Nothing in the records should change; write them all out again.

### MATERIAL SHOWN ###

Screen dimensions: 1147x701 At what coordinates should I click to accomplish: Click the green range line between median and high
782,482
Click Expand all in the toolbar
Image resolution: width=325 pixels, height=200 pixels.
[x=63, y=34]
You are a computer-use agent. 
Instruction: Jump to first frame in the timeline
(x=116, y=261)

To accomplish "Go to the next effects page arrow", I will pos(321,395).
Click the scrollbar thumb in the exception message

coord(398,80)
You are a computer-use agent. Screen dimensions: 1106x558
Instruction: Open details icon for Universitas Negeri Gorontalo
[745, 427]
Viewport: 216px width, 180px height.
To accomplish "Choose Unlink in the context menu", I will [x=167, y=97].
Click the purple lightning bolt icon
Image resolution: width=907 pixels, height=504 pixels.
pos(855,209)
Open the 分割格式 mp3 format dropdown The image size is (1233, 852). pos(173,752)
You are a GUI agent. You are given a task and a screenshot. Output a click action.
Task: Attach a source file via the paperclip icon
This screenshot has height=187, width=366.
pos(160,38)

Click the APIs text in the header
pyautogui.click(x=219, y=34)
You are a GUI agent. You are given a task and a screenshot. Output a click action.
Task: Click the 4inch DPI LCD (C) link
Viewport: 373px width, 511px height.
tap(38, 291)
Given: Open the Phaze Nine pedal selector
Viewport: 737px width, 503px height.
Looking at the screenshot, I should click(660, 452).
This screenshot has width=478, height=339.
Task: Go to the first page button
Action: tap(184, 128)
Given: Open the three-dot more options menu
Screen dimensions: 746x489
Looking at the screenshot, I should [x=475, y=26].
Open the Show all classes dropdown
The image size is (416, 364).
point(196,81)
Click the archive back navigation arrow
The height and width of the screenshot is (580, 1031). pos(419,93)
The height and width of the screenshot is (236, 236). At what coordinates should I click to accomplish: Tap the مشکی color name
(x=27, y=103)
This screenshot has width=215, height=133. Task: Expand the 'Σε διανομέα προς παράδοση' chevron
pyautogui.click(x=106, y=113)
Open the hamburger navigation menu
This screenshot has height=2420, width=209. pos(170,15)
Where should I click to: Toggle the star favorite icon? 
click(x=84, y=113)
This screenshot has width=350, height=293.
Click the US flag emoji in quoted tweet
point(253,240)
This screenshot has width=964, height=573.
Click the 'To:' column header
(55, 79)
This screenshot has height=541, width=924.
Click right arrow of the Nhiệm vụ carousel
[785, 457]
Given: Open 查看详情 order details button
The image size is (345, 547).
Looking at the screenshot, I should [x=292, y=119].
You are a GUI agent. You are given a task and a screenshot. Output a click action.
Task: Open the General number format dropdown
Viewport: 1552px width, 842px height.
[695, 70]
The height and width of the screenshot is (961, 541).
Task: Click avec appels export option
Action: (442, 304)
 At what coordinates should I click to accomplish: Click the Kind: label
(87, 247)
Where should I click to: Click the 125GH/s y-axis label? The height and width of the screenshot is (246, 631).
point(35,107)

###

= WRITTEN RESPONSE =
Screen dimensions: 1147x701 At what coordinates should I click to accomplish: Click the green range line between median and high
782,482
Click Expand all in the toolbar
Image resolution: width=325 pixels, height=200 pixels.
[x=63, y=34]
You are a computer-use agent. 
Instruction: Jump to first frame in the timeline
(x=116, y=261)

To accomplish "Go to the next effects page arrow", I will pos(321,395).
Click the scrollbar thumb in the exception message

coord(398,80)
You are a computer-use agent. Screen dimensions: 1106x558
Instruction: Open details icon for Universitas Negeri Gorontalo
[745, 427]
Viewport: 216px width, 180px height.
To accomplish "Choose Unlink in the context menu", I will [x=167, y=97].
Click the purple lightning bolt icon
Image resolution: width=907 pixels, height=504 pixels.
pos(855,209)
Open the 分割格式 mp3 format dropdown The image size is (1233, 852). pos(173,752)
You are a GUI agent. You are given a task and a screenshot. Output a click action.
Task: Attach a source file via the paperclip icon
This screenshot has height=187, width=366.
pos(160,38)

Click the APIs text in the header
pyautogui.click(x=219, y=34)
You are a GUI agent. You are given a task and a screenshot. Output a click action.
Task: Click the 4inch DPI LCD (C) link
Viewport: 373px width, 511px height.
tap(38, 291)
Given: Open the Phaze Nine pedal selector
Viewport: 737px width, 503px height.
Looking at the screenshot, I should click(660, 452).
This screenshot has width=478, height=339.
Task: Go to the first page button
Action: tap(184, 128)
Given: Open the three-dot more options menu
Screen dimensions: 746x489
Looking at the screenshot, I should [x=475, y=26].
Open the Show all classes dropdown
The image size is (416, 364).
point(196,81)
Click the archive back navigation arrow
The height and width of the screenshot is (580, 1031). pos(419,93)
The height and width of the screenshot is (236, 236). At what coordinates should I click to accomplish: Tap the مشکی color name
(x=27, y=103)
This screenshot has width=215, height=133. Task: Expand the 'Σε διανομέα προς παράδοση' chevron
pyautogui.click(x=106, y=113)
Open the hamburger navigation menu
This screenshot has height=2420, width=209. pos(170,15)
Where should I click to: Toggle the star favorite icon? 
click(x=84, y=113)
This screenshot has width=350, height=293.
Click the US flag emoji in quoted tweet
point(253,240)
This screenshot has width=964, height=573.
Click the 'To:' column header
(55, 79)
This screenshot has height=541, width=924.
Click right arrow of the Nhiệm vụ carousel
[785, 457]
Given: Open 查看详情 order details button
The image size is (345, 547).
Looking at the screenshot, I should [x=292, y=119].
You are a GUI agent. You are given a task and a screenshot. Output a click action.
Task: Open the General number format dropdown
Viewport: 1552px width, 842px height.
[695, 70]
The height and width of the screenshot is (961, 541).
Task: Click avec appels export option
Action: (442, 304)
 At what coordinates should I click to accomplish: Click the Kind: label
(87, 247)
Where should I click to: Click the 125GH/s y-axis label? The height and width of the screenshot is (246, 631).
point(35,107)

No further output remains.